Le retour vers l’ancienne garnison prit un temps très long. Le fantôme était presque un poids mort pour elle, il boitait lourdement et trébucha à plusieurs reprises. Ils durent s’arrêter pour qu’il reprenne son souffle plusieurs fois. Heureusement ils traversèrent une partie de l’île qui étaient protégées par de nombreux arbres. Cependant, elle fut soulagée lorsque leur destination apparut devant eux.

Un épais bosquet d’arbres poussait contre le mur ouest et une poterne s’ouvrait directement sous leurs frondaisons. C’est par là qu’Isobel fit entrer l’homme masqué. Il l’avait suivi du mieux qu’il pouvait, sans se plaindre, jusqu’ici, mais elle sentait bien qu’elle n’aurait pas pu le porter bien plus loin. Elle n’avait pas pu regarder la profondeur de sa blessure au flanc. Cependant, la quantité de sang qu’il laissait derrière lui était faible, ce qui était rassurant en soi.

Il appuya sa main libre sur le mur pour se stabiliser et l’aider de son mieux, alors qu’ils remontaient le couloir obscur jusqu’à l’ancienne infirmerie. Les fenêtres avaient été bloquées par des planches de bois, de même que la porte principale des baraquements. Elle vérifierait par acquis de conscience en partant, mais elle ne pensait pas que quiconque aurait osé les forcer. Une faible lumière traversait les parties mal jointes des volets. Isobel murmura quelques paroles et agita sa main libre : une petite boule d’énergie se matérialisa devant eux. L’homme la contempla.

Lorsqu’elle poussa la porte, il s’appuya sur le chambranle et observa le lieu d’un regard méfiant. La boule de lumière voletait non loin du plafond et dévoilait la salle dans un clair-obscur.

Un matelas propre, avec des draps et des couvertures, des bandages et d’autres ustensiles dans un meuble à tiroirs ainsi qu’une table sur laquelle étaient posés une bassine et un miroir avaient été rapportés en ce lieu par ses soins. Isobel y avait installé une sorte d’antenne privée pour les soirs de combat particulièrement violents.

La guerrière aida le blessé à s’asseoir sur le matelas et partit à la recherche de ce qu’ils pourraient utiliser. Il s’installa le plus confortablement possible, soulagé de ne plus avoir à lutter pour rester debout. Il avait l’impression que tout en lui était douloureux. Il n’avait miraculeusement reçu aucune blessure grave dans sa chute, mais il s’était tordu la cheville.

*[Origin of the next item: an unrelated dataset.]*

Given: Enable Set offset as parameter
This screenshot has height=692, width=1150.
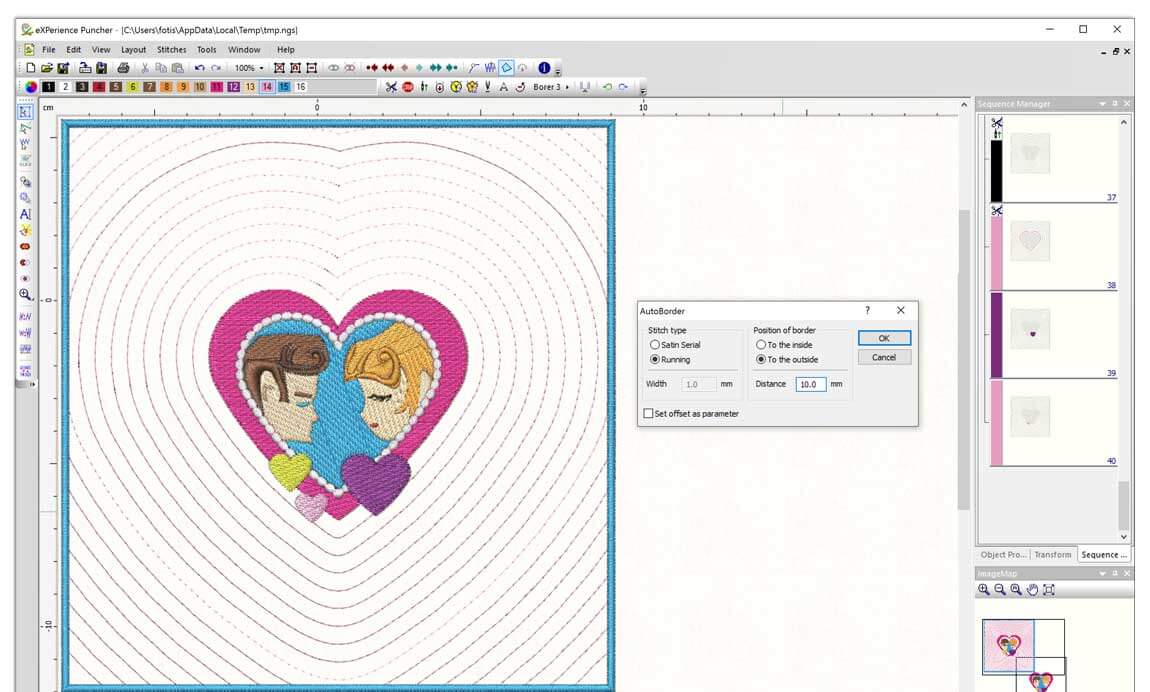Looking at the screenshot, I should coord(648,413).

Il tremblait encore non seulement de douleur mais aussi du souvenir des coups que les brutes lui avaient infligés sur les ordres de Valronn. Plus encore le regard triomphant et cruel de Sélyna était gravé dans sa mémoire. Et la vision du corps sanglant de ce pauvre homme sur la scène se superposait à tout le reste.

Et puis il y avait cet étrange garde, qui au lieu de l’arrêter, l’avait aidé à s’enfuir. A moins qu’elle n’ait une autre idée en tête. Il riva ses yeux épuisés sur sa compagne : sa chevelure d’un noir de jais était courte et rasée sur la nuque. Sa peau à la teinte bleutée et ses oreilles légèrement pointue la désignaient comme originaire du Bastion du Verre. Elle était à la fois magicienne et soldat. Que lui voulait-elle vraiment ? Lorsqu’elle revint, les mains chargées de bandages et de flacons, il ne put s’empêcher de se raidir. Son flanc protesta et il poussa un grognement de douleur. La jeune femme s’agenouilla près de lui et posa les objets bien en évidence sur le matelas. Il constata qu’elle avait des yeux d’un bleu limpide. Sa sphère lumineuse flottait près d’eux.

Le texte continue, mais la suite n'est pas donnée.